(Page text):
# # # # #
It is easy to learn, though to get it down well, you need to practice, practice, practice.

Why learn programming?, continued

Moore’s Law–computer capacity doubles every 18 months. You don’t want to use this??
Economist’s law–every discussion of computing must start by mentioning Moore’s Law
Otherwise you are at the mercy of computer programmers
See also: plumbing, automobile repair, landscaping, remodeling

The wrong reasons to learn programming (despite what you have heard)

Instant access to fantastic jobs earning zillion-dollar salaries

See Micro-smurfs
See NASDAQ technology index, 1998-present
If you don’t enjoy it, you don’t want to do it for a living
Academic salaries are quite competitive

Only opportunity to meet, and possibly mate with, other individuals with severe personality disorders and zero social skills

Advantages of Perl

Note: these advantages assume one already knows C/C++ or Java...

Most of the control structures and syntax of Perl are the same as in C++ and Java.
Perl does not require any of the headers and variable declarations used in C and Java.
Perl contains a large number of additional string-oriented functions and data structures not available in C.
The pattern matching and substitution options are incredibly rich.
Perl transparently interfaces with the operating system – in other words, a Perl program can easily move, delete or rename files, fetch web pages, and the like.

Advantages of Perl, continued

Perl is open-source and freely available for Unix, Linux, Windows, and Macintosh. It runs as part of the operating system on many Unix machines, in Linux, and in the Macintosh OS X operating system.
There is extensive documentation and source code available on the Web.
"Perl is the glue that holds the web together"–much of what you download from the web will have been generated from Perl and is therefore easily processed with Perl

Caveat:

Perl comes out of the Unix community and a lot of the most powerful features of the language are based on Unix models, which will seem obscure until you become familiar with them. But once you've learned the "regular expression" syntax for Perl, you can also use it in Unix.
# # # # #
(Records provided):
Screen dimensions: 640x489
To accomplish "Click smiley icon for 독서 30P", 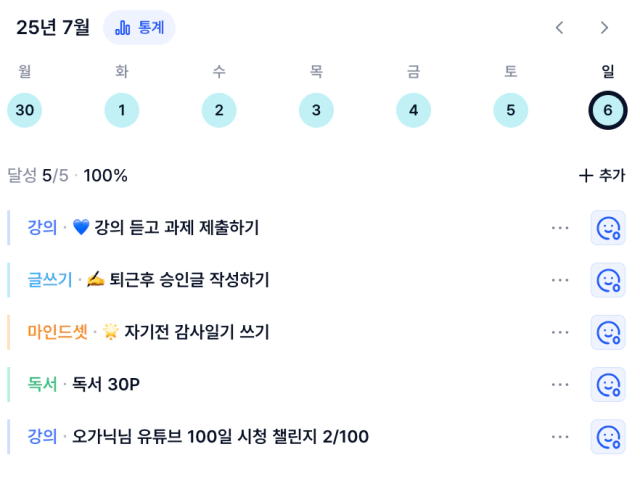I will coord(608,385).

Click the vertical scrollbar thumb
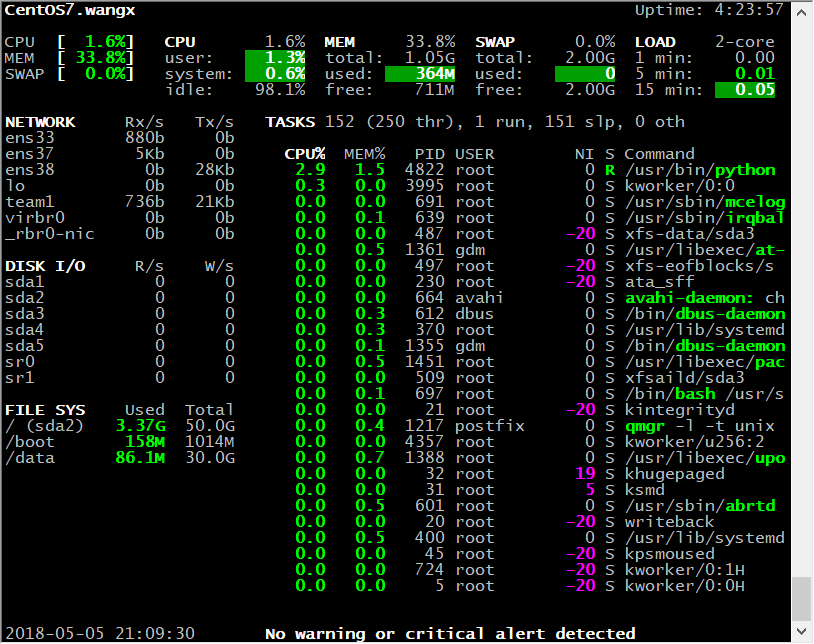tap(801, 598)
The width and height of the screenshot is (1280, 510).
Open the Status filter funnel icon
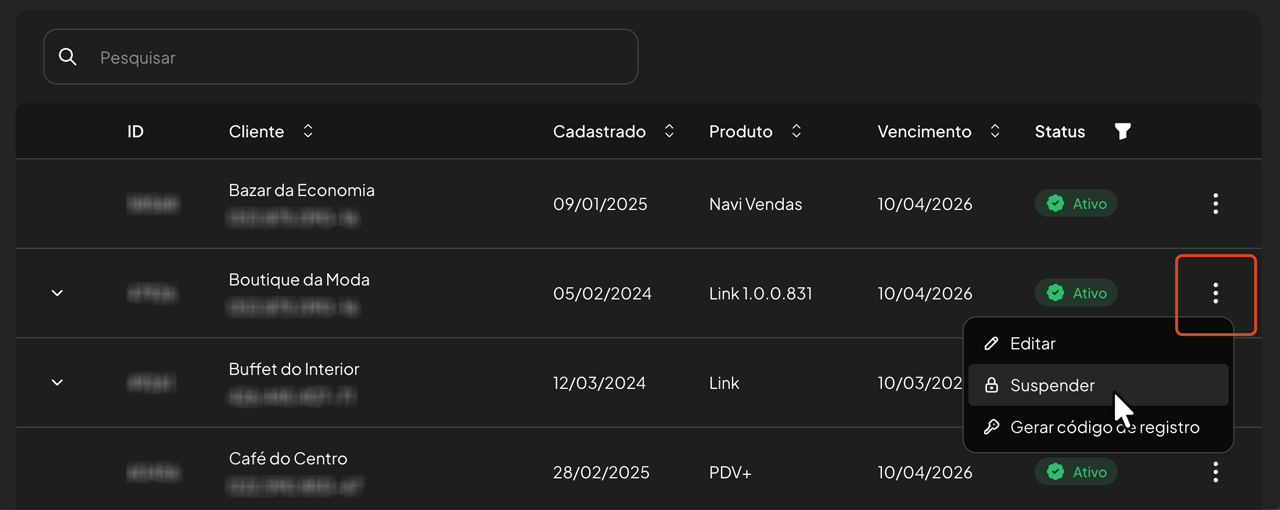coord(1123,131)
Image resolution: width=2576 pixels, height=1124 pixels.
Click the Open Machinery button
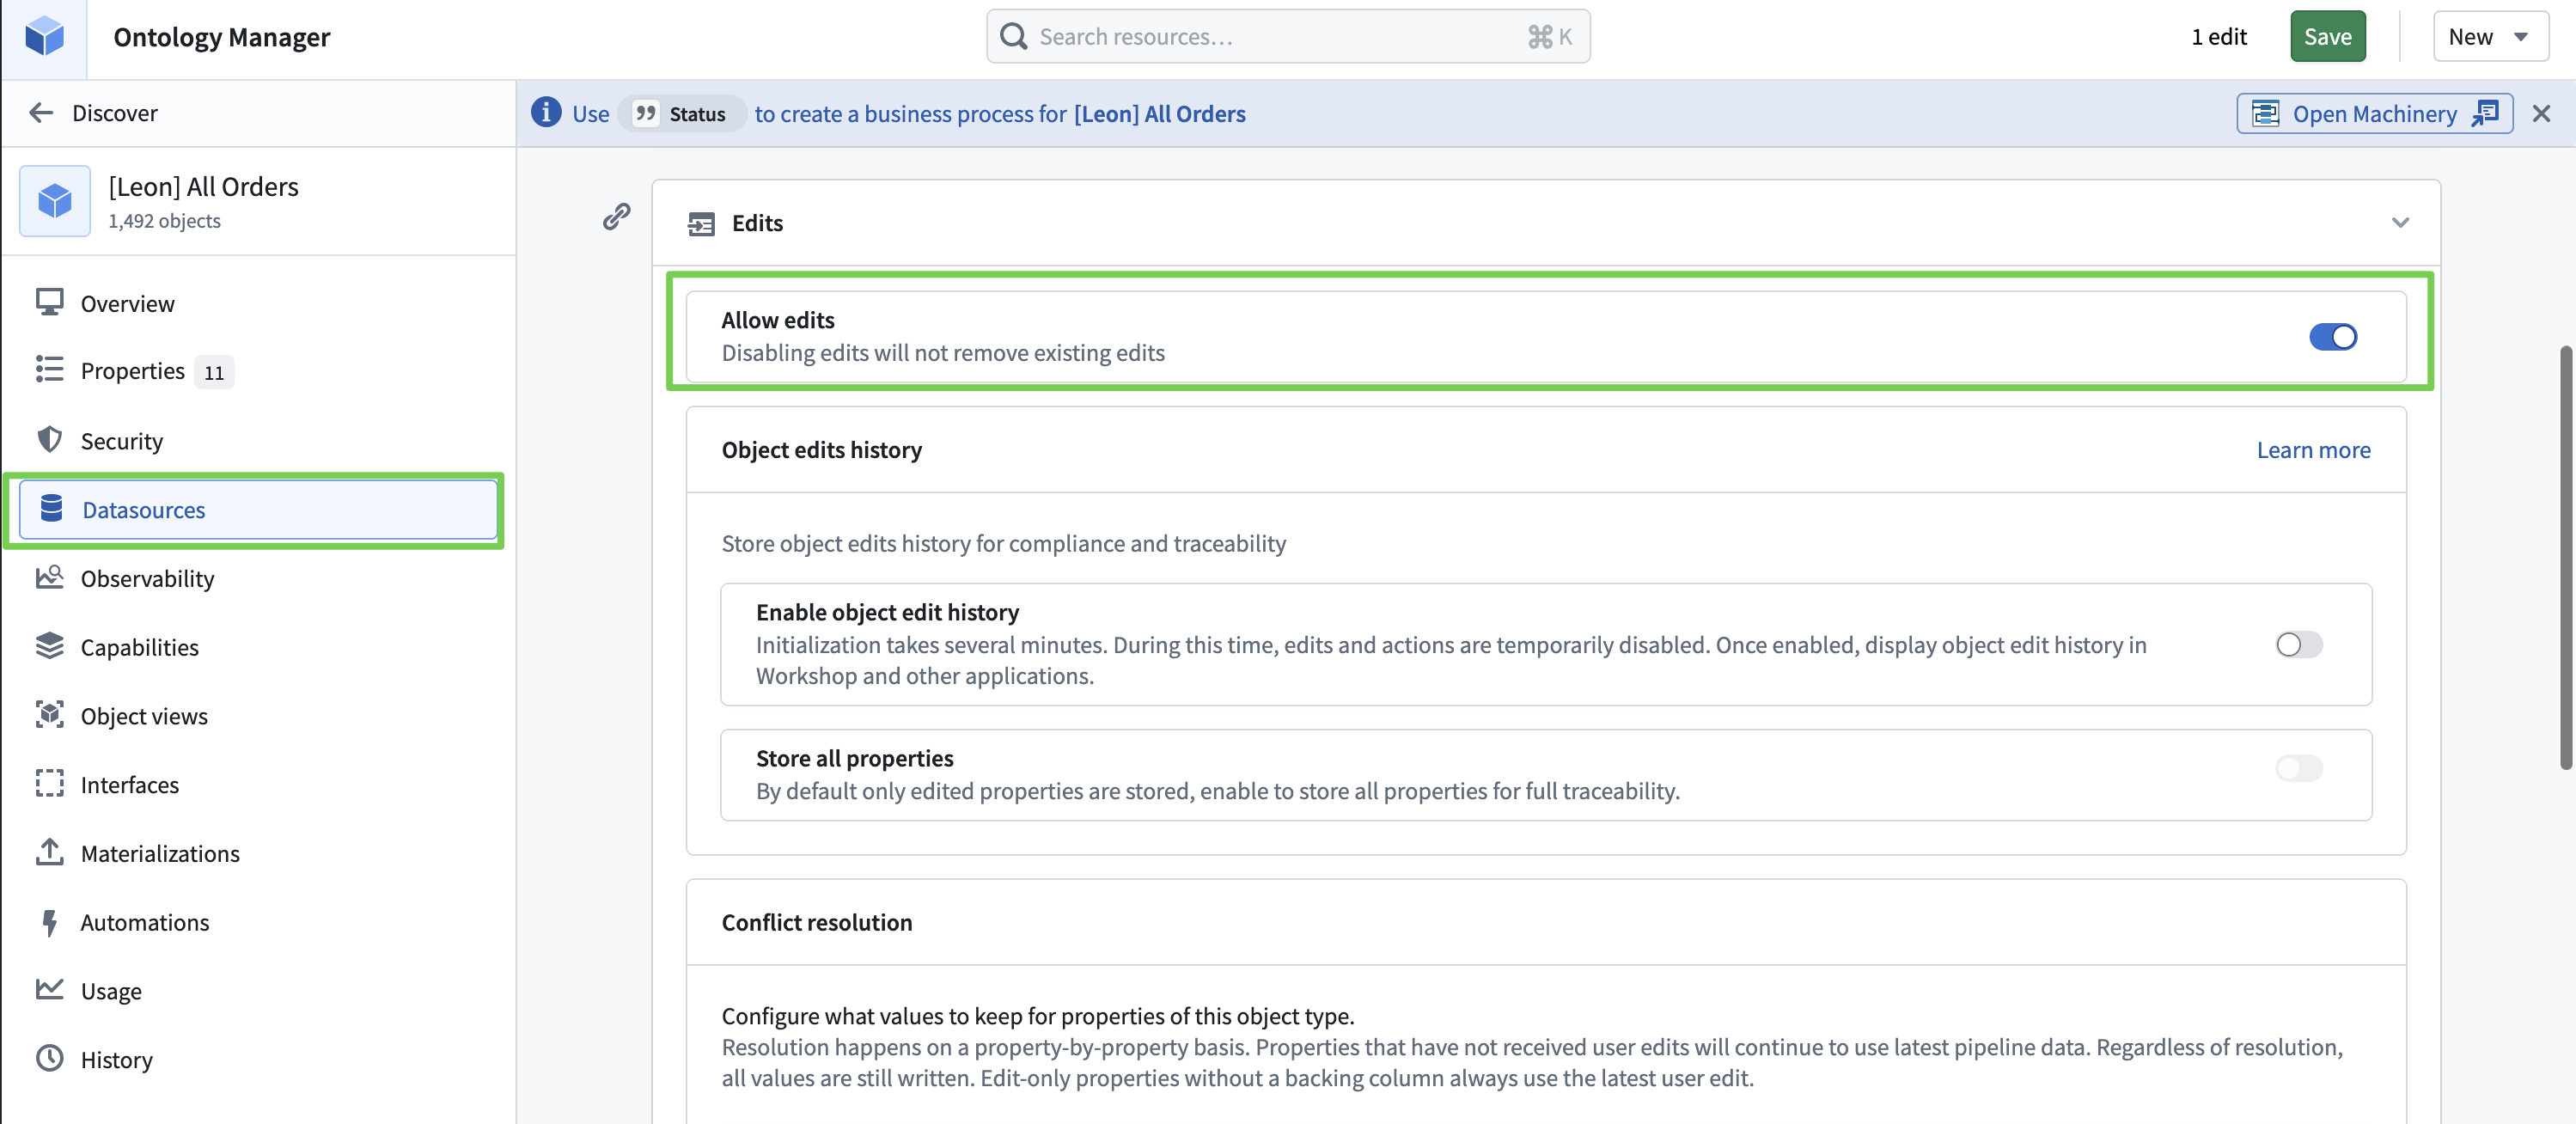pyautogui.click(x=2374, y=114)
# # # # #
(Instructions to follow):
Reproduce the entire page on learning programming and Perl word for word. The rows were collected from a separate source.

(Exercise solution):
It is easy to learn, though to get it down well, you need to practice, practice, practice.

Why learn programming?, continued

Moore’s Law–computer capacity doubles every 18 months. You don’t want to use this??
Economist’s law–every discussion of computing must start by mentioning Moore’s Law
Otherwise you are at the mercy of computer programmers
See also: plumbing, automobile repair, landscaping, remodeling

The wrong reasons to learn programming (despite what you have heard)

Instant access to fantastic jobs earning zillion-dollar salaries

See Micro-smurfs
See NASDAQ technology index, 1998-present
If you don’t enjoy it, you don’t want to do it for a living
Academic salaries are quite competitive

Only opportunity to meet, and possibly mate with, other individuals with severe personality disorders and zero social skills

Advantages of Perl

Note: these advantages assume one already knows C/C++ or Java...

Most of the control structures and syntax of Perl are the same as in C++ and Java.
Perl does not require any of the headers and variable declarations used in C and Java.
Perl contains a large number of additional string-oriented functions and data structures not available in C.
The pattern matching and substitution options are incredibly rich.
Perl transparently interfaces with the operating system – in other words, a Perl program can easily move, delete or rename files, fetch web pages, and the like.

Advantages of Perl, continued

Perl is open-source and freely available for Unix, Linux, Windows, and Macintosh. It runs as part of the operating system on many Unix machines, in Linux, and in the Macintosh OS X operating system.
There is extensive documentation and source code available on the Web.
"Perl is the glue that holds the web together"–much of what you download from the web will have been generated from Perl and is therefore easily processed with Perl

Caveat:

Perl comes out of the Unix community and a lot of the most powerful features of the language are based on Unix models, which will seem obscure until you become familiar with them. But once you've learned the "regular expression" syntax for Perl, you can also use it in Unix.